Posted by: Xhyra Graf | 19 January 2007

Model 29

The Investing Model

A rather cute commercialization of models of creativity is this investment model. People buy low and sell high at the core of this model

(Robinson and Stern, 1997; Sternberg, 1995; Van de Ven, 2000). In other words, people look in unlikely places that others have discarded,

ignored, or are biased against, find value there and deploy that value till impressive results produce a high “sales” price for the deeds thusly

achieved. My problem with this model is, as just stated, it is shallow conceptually because the “buy low sell high” concept merely repeats

trite certainties already known about creativity for centuries–it involves unconventional surprising things. As just stated it has no new concepts

to offer. Its appeal is the idea of “investing” as risk-based deployment of effort and resources. Investing is exactly what creative people

do–in projects that may produce nothing in the end. The fame and fortune that comes from some rare creative works but not many

equivalent-looking others is a surprise just as the fame and fortune that comes from some rare investments but not many equivalent-looking

others. In this sense, creating is at least investing.

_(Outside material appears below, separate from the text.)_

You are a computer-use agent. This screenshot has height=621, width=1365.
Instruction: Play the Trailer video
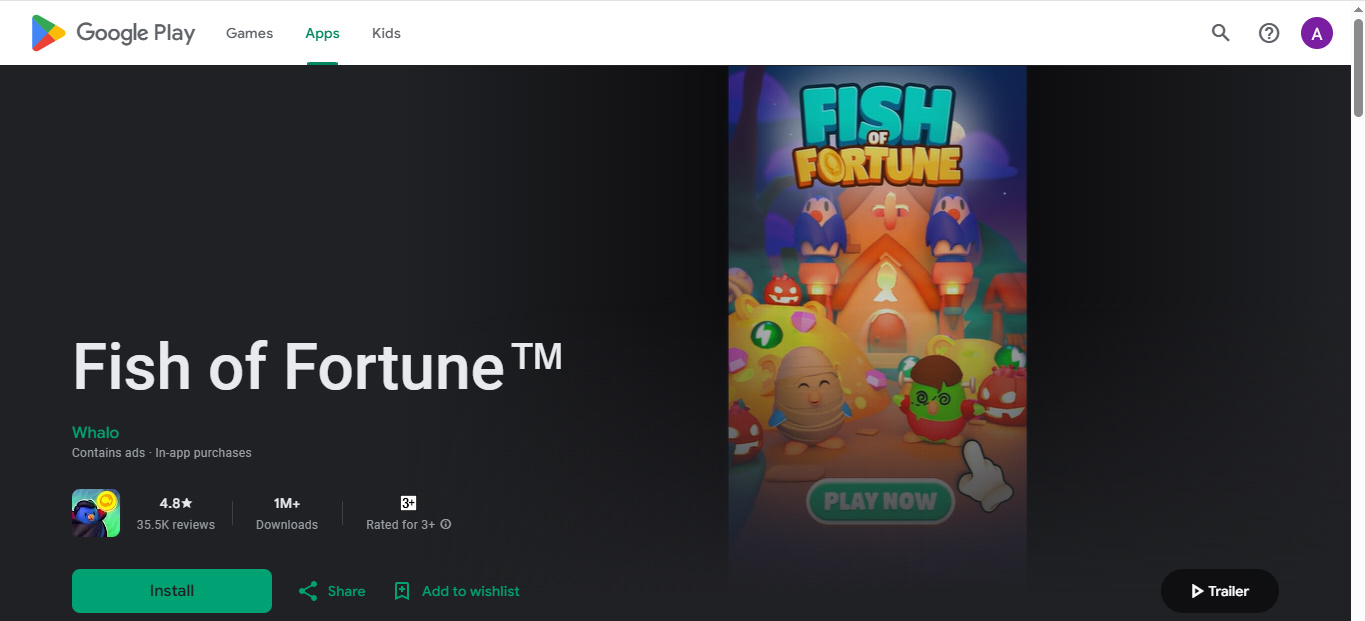1219,591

A better model, I believe, that is true to this model’s intent, is an options-pricing model of creativity. In options pricing people buy a right to

in the future trade something at a certain value/price. It could be the right to sell at a certain price or the right to buy at a certain price. It

could be when it rains next or when the first US female president is elected (or any other future condition specifiable in a contract form). Creativity

as options pricing is investment in something now for the sake of returns that may or may not eventuate at any of several possible

future dates. One reason creative people tend to involve themselves simultaneously in parallel projects–networks of enterprise–is they know

very well the chances than any one project will produce a hit are small. By managing a population of options-priced projects, they mix liberal

and conservative, long-term and short-term efforts optimally, given current likelihoods and information available about such likelihoods.